The reality led to the closure of the business and ultimately unpleasant fines and hefty restitution. That outcome could have been easily avoided.
This article looks at the ethical considerations when selling financial products. These considerations could be the difference between success and failure. More radically, they can be the difference between running a successful business or sharing a cell with a gangbanger!
Regulation and lawyers
Whilst lawyers are my least favorite profession they are integral to ensuring an investment product has the best chance of success. However, let’s not overlook one important factor. Courts often ignore the legal advice provided by lawyers to their clients.
One of the most important reasons for obtaining legal advice however is that it shows an intention of doing things properly from the beginning. That is crucial if the product goes into meltdown and investors start pointing figures and uttering the dreaded words ‘scam’ and ‘fraud’.

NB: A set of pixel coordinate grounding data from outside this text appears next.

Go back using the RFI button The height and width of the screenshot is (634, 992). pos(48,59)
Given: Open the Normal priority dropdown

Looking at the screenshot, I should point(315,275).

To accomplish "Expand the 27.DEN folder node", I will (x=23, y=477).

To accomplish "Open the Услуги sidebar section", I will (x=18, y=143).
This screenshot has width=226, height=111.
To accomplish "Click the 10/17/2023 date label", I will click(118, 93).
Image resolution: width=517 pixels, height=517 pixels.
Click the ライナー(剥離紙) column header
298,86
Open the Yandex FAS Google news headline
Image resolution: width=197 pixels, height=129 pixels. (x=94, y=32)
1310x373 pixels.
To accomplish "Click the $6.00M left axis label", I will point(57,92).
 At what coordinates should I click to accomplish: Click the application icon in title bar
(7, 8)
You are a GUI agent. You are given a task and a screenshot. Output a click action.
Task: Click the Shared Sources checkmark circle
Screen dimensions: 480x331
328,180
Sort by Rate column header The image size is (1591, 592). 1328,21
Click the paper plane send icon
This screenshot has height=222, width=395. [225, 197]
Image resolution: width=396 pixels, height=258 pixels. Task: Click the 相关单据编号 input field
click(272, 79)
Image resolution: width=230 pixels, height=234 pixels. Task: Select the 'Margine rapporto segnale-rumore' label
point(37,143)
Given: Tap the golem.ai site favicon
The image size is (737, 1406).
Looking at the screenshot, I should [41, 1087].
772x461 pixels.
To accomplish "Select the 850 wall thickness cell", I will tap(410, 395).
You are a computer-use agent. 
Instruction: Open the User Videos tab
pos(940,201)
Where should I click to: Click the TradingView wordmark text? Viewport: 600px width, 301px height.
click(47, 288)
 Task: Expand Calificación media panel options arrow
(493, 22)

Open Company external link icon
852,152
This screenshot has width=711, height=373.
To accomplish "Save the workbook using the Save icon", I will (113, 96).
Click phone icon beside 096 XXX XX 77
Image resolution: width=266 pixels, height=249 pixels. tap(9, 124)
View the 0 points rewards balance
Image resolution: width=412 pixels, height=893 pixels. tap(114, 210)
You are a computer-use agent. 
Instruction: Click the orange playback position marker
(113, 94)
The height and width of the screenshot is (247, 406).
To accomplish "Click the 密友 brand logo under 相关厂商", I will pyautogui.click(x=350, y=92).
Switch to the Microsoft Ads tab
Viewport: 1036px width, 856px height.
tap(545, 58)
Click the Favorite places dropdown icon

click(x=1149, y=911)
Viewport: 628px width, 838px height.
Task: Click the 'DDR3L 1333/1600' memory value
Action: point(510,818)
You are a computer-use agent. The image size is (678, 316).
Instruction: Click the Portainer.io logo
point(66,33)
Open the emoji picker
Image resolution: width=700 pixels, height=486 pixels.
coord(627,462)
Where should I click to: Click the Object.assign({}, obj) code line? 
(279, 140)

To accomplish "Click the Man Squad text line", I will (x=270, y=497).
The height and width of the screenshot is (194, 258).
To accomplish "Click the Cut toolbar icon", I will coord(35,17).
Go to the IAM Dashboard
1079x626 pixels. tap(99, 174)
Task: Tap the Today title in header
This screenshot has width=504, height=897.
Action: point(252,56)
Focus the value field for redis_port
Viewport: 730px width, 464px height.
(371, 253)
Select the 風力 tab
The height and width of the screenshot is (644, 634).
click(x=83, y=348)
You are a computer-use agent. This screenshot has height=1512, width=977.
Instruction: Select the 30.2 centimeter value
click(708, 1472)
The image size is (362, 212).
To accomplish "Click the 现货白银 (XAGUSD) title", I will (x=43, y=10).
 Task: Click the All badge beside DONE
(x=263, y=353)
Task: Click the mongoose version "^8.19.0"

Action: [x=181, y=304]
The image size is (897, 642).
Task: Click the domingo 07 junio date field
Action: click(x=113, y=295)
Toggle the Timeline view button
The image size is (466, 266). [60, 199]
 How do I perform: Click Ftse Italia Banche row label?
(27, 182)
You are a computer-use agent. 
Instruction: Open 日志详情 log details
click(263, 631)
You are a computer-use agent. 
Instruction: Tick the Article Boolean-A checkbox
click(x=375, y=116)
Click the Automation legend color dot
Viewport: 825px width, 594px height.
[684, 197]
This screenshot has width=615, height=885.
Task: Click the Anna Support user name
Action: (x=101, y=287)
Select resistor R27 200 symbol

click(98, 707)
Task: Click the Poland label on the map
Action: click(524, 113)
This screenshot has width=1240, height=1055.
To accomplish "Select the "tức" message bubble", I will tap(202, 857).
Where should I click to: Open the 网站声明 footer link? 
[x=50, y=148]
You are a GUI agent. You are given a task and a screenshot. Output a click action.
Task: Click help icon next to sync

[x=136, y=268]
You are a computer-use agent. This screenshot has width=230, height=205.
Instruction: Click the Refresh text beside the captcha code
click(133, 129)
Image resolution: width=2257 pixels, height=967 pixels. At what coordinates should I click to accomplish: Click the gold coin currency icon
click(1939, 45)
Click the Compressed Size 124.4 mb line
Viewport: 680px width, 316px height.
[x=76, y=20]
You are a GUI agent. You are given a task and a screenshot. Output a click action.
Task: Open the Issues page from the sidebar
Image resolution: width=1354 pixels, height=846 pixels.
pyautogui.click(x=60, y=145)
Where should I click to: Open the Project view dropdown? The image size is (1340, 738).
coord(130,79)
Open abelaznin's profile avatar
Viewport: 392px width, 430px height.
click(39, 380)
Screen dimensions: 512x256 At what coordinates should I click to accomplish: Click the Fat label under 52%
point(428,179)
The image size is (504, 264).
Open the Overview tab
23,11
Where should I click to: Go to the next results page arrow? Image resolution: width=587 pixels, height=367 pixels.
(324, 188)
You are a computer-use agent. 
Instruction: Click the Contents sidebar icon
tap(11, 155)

Before a product is launched it must be bullet proof from a regulatory point of view. An investment that occupies the gray area poses a massive risk to its promoters. One of the biggest risks being that investor’s money will have to be returned and civil and criminal proceedings initiated.
Arguably the most valuable job a lawyer can do when advising on an investment product launch is to write to your local regulator (in the US that’s the SEC) and ask them on a no names basis whether they believe the planned product represents a security or a collective investment (i.e. a fund structure).
If the answer comes back as yes then the structure must change or steps taken to regulate it. This advice is meant for everyone, even the guy with an idea and the unwavering will to succeed at any cost. If you plow ahead without regard to regulation your immediate future may be filled with shiny objects but it won’t last. As soon as that subpoena arrives you will wish you had listened.
Making promises you can keep
In the old days when you raised money from the public you had to produce a prospectus. Unlike White Papers which are used to raise money for cryptocurrency projects these documents underwent an intense verification process.
That meant that every line of the document would be verified against supporting documents. If it didn’t stack up then it was removed or reworded. Verification is a costly, time consuming and frustrating process. I can guarantee that of the thousands of white papers issued by crypto projects over the last few years only a handful, and that is being generous, have had their contents verified by lawyers.
Whilst it is an expensive process it is also a valuable one. Verifying statements contained in a sales or offering document ensures that promises are not made that can’t be kept. We all have a tendency to exaggerate. That is dangerous when we are selling investments.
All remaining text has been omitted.